▽

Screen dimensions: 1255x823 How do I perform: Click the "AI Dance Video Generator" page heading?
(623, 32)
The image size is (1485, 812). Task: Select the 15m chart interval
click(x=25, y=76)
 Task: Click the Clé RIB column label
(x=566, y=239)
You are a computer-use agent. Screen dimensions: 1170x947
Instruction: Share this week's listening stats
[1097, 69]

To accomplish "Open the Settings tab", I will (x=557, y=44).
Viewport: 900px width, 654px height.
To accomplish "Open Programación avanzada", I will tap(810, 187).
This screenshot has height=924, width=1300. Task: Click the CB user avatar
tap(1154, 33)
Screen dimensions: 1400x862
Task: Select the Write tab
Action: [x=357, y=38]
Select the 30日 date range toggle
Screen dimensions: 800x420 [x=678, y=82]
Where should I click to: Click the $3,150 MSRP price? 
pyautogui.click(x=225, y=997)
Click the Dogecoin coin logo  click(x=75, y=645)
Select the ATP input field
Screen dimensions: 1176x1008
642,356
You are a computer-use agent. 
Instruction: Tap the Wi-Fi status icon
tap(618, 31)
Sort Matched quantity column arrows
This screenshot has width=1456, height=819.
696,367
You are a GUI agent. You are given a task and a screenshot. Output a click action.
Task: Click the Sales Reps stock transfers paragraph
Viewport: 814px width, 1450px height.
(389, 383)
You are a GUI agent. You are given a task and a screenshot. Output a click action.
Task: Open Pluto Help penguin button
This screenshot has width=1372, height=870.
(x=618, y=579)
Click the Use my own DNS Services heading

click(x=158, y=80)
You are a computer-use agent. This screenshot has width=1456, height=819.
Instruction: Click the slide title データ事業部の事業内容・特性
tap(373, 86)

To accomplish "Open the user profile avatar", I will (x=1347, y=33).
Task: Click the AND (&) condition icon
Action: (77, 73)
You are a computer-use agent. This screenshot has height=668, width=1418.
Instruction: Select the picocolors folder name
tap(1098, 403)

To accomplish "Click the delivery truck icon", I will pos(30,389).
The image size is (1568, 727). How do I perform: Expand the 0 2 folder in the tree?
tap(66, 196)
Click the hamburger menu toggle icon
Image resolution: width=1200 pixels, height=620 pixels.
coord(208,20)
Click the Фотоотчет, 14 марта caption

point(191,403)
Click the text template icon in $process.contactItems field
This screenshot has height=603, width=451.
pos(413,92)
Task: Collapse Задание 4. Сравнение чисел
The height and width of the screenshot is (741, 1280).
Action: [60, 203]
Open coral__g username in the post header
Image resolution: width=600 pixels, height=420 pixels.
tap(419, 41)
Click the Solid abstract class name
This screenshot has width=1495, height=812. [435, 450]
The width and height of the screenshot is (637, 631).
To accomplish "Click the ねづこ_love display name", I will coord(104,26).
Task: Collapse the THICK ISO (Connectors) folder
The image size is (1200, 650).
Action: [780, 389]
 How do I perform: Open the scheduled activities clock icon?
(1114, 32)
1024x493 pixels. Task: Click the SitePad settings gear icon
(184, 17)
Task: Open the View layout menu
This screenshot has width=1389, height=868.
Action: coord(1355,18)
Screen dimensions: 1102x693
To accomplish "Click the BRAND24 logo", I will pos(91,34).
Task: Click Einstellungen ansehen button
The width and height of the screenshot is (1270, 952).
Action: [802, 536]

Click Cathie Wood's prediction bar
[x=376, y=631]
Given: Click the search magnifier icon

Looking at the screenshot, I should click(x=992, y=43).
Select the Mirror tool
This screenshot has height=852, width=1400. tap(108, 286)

△

[EXERCISE AIM]
Render the material from the line containing "I will pos(30,389)." up to and including the line containing "tap(66, 196)" as a Markdown table with the columns Row and Material line, numbering each line and leaving out blank lines.

[FINAL ANSWER]
| Row | Material line |
|---|---|
| 1 | To accomplish "Click the delivery truck icon", I will pos(30,389). |
| 2 | The image size is (1568, 727). How do I perform: Expand the 0 2 folder in the tree? |
| 3 | tap(66, 196) |